Commentary

Clients Don't Really Lie, Cheat, And Bully Their Marketing Agencies, Do They?

I come from the camp that this world is filled with great, honest people who care for each other. People who understand the value of a hug from Mom and Dad, and know the inborn difference between what is right and wrong. The same goes for the notion that most people have more in common, than not. I guess the recent upheavals in Great Britain, and the current POTUS race seem to reflect a different view about society as a whole. For this writer, I shut off all mainstream news media about 10 years ago. I did it because it is negative, and ahem, it really isn’t news anymore. Most of it is jaded, agenda-based BS that has seemingly corrupted the common folk. 

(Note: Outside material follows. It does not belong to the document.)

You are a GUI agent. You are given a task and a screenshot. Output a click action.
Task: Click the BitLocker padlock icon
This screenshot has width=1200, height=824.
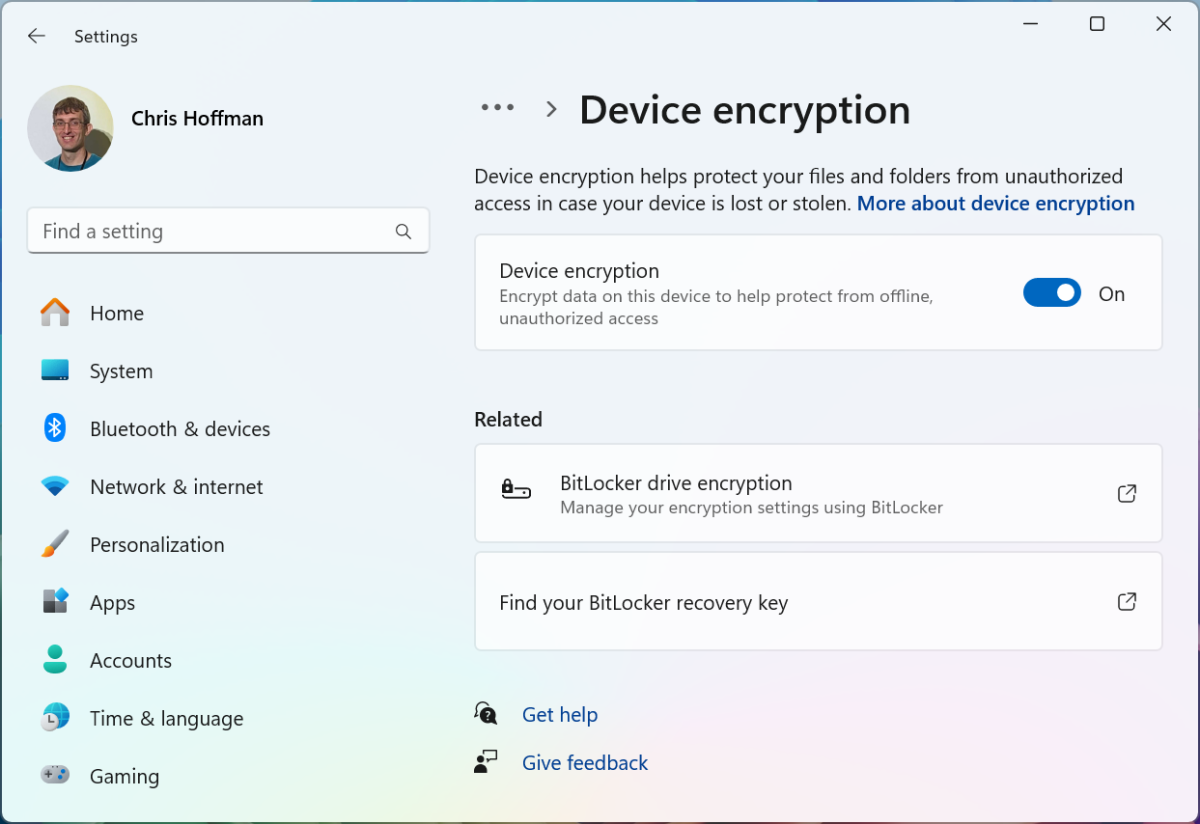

When it comes to certain business people, I have a different opinion. Maybe because the almighty dollar constantly gets tugged in between the mysterious, moral balance of right and wrong. Yes, over the past 25+ years, I have had my fair share of awesome clients that have respect for the craft of marketing agencies of all ilk, and the people dedicated to common success. But I have to be direct. In the last 10 years or so, there seems to be a rapid decay occurring in the industry that I feel I have to share with readers. If you are a marketing agency (or now commonly referred to by procurement as just another vendor in the supply chain), or a client (or now commonly referred to by agency leaders as just another number in the new business pipeline), I’d like to hear your perspective.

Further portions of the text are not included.